Reproduce the passage of the article on Mike Yurcich and Penn State's offense from "Mike Yurcich Rates" up to and including "he corrected himself.", word for word.

++++ EXTRACT PROVIDED

Mike Yurcich Rates Penn State's Offense: 'Not Good Enough'

Penn State will field a championship offense, the coordinator says, 'or I'm going to die trying.'

Penn State offensive coordinator Mike Yurcich ranked the team's nine-overtime loss to Illinois this season among the worst of his career. Then he corrected himself.

"Not one of the most, the most frustrating times that I've ever had," Yurcich said. "They were playing coverage, they were dropping eight, playing with safeties high, you'd better run the ball, and that's what we tried to do..."

With that, Yurcich's Zoom session on bowl media day ended and so did his explanation of Penn State's most inexplicable game of 2021. Though Yurcich couldn't provide closure on that 20-18 loss to Illinois, he did make clear his feelings about the season.

This wasn't the offense Yurcich anticipated running at Penn State. And it won't be the offense he runs in the future.

"Not good enough," Yurcich said. "A lot of room to improve. We didn't execute at the level that we need to execute at, so I take the blame. It solely falls on my shoulders. And we'll get better. I'll get better.

++++++++
++++ RECORDED INFORMATION

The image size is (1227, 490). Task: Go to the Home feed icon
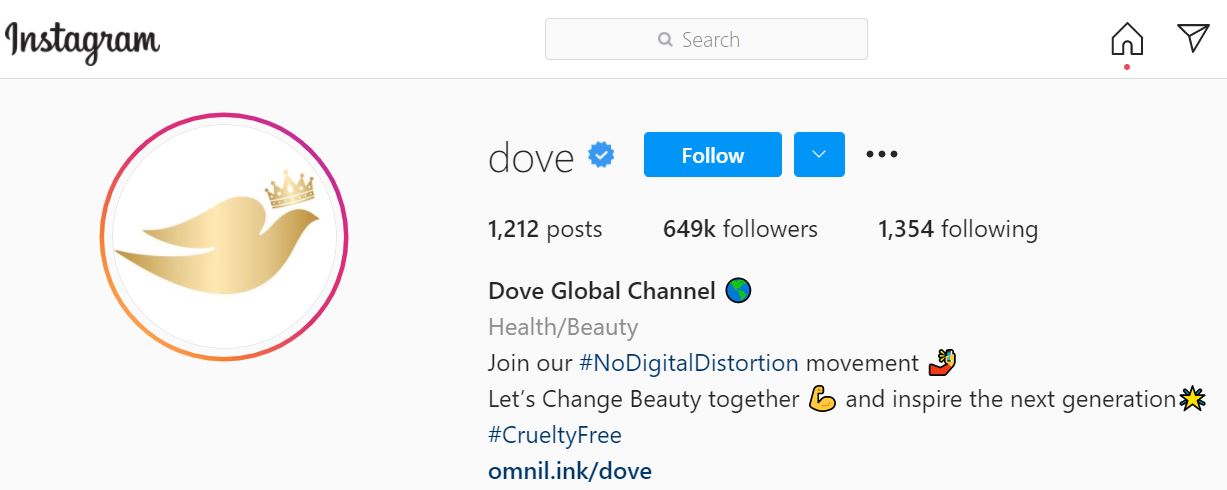(x=1127, y=39)
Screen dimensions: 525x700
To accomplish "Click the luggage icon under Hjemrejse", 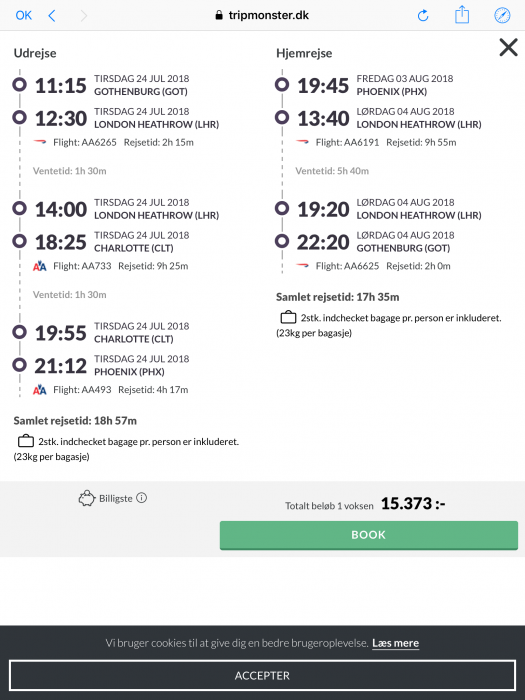I will coord(288,317).
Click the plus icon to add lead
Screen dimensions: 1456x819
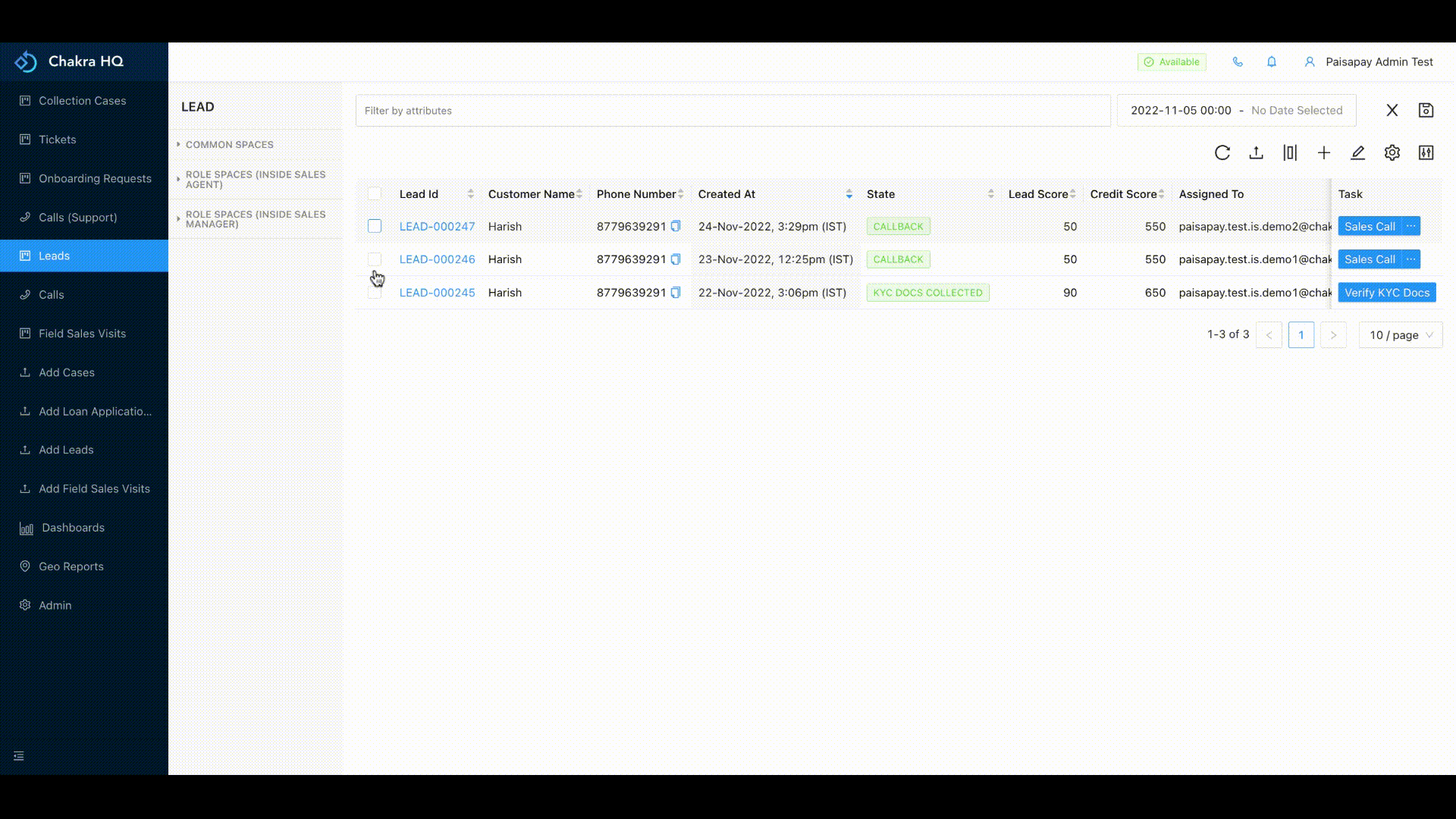[x=1324, y=152]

++++++++

# [RESPONSE TO THE TASK]
Mike Yurcich Rates Penn State's Offense: 'Not Good Enough'

Penn State will field a championship offense, the coordinator says, 'or I'm going to die trying.'

Penn State offensive coordinator Mike Yurcich ranked the team's nine-overtime loss to Illinois this season among the worst of his career. Then he corrected himself.